Pass template args by const& or &&

Question

I have this example program:

#include <iostream>

template<typename Message, typename Decoration, typename PrintImpl>
void print_surrounded(Message&& msg, const Decoration& decoration, const PrintImpl& print_impl)
{
    print_impl(decoration); // should forward be used?
    print_impl(" ");
    print_impl(std::forward<Message>(msg));
    print_impl(" ");
    print_impl(decoration);
}

template<typename Message, typename PrintImpl>
void pretty_print(Message&& msg, const PrintImpl& print_impl)
{
    print_surrounded(std::forward<Message>(msg), "***", print_impl);
}

int main()
{
    pretty_print("So pretty!", [](const char* msg) {
        std::cout << msg;
    });
}

I also posted it on Coliru.

As you can see I use different ways to pass the arguments:

• Message is passed as a universal reference because it eventually needs to be forwarded to the PrintImpl function.
• Decoration is passed as const ref here because its value is used twice and I'm not sure if using forward twice would be safe. (It might be moved away by the first forward?)
• PrintImpl is passed as const reference because I don't see any reason to use forward.

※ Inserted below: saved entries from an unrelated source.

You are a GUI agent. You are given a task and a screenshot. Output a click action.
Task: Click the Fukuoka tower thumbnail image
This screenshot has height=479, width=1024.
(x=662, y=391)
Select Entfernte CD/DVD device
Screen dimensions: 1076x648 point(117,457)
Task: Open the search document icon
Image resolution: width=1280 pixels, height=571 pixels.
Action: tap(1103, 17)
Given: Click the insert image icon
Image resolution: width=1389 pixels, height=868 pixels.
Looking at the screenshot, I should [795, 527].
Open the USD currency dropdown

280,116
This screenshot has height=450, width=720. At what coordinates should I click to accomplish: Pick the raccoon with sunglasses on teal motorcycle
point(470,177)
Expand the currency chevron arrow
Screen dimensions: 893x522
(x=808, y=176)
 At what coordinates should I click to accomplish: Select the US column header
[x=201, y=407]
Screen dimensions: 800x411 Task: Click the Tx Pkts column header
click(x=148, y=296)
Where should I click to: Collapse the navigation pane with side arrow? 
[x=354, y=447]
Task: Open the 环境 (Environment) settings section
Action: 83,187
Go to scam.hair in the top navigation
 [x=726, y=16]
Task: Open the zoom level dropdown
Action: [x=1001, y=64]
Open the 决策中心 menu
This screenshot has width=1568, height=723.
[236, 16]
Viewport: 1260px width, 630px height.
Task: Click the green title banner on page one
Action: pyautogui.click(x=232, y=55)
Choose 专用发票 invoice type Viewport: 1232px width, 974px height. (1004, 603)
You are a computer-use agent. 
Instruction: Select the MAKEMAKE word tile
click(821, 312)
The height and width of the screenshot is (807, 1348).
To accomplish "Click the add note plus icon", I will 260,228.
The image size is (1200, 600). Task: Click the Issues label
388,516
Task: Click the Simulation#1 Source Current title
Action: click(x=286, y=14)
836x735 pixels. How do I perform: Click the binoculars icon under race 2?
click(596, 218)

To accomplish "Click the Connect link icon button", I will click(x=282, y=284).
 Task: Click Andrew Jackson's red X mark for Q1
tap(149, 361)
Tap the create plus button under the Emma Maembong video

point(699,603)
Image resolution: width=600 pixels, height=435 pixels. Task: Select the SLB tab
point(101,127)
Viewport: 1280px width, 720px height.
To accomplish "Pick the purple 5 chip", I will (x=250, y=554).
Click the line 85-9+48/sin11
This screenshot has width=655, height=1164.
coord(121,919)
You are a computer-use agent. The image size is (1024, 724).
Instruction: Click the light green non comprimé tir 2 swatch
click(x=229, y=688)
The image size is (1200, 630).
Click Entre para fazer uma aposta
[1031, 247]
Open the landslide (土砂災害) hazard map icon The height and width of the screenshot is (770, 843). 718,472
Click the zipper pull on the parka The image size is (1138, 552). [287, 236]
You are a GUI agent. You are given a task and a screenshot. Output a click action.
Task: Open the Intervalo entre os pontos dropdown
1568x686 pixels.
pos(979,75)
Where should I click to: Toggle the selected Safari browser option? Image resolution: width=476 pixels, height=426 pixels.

However, I'm not certain if this is wise. (Should I pass by &&? If yes, should I also use std::forward?)

Am I making the right choices?

Answer 1

Am I making the right choices?

Yes (mostly).

Decoration is captured as const ref here because its value is used twice and I'm not sure if using forward twice would be safe. (It might be moved away by the first forward?)

Don't use std::forward when you'd do it multiple times, exactly for the reason you layed out.

PrintImpl is captured as const reference because I don't see any reason to use forward.

What you might want to do is take PrintImpl&& and don't use std::forward (keeping them as lvalues), allowing function objects without const-qualified operator() to be passed.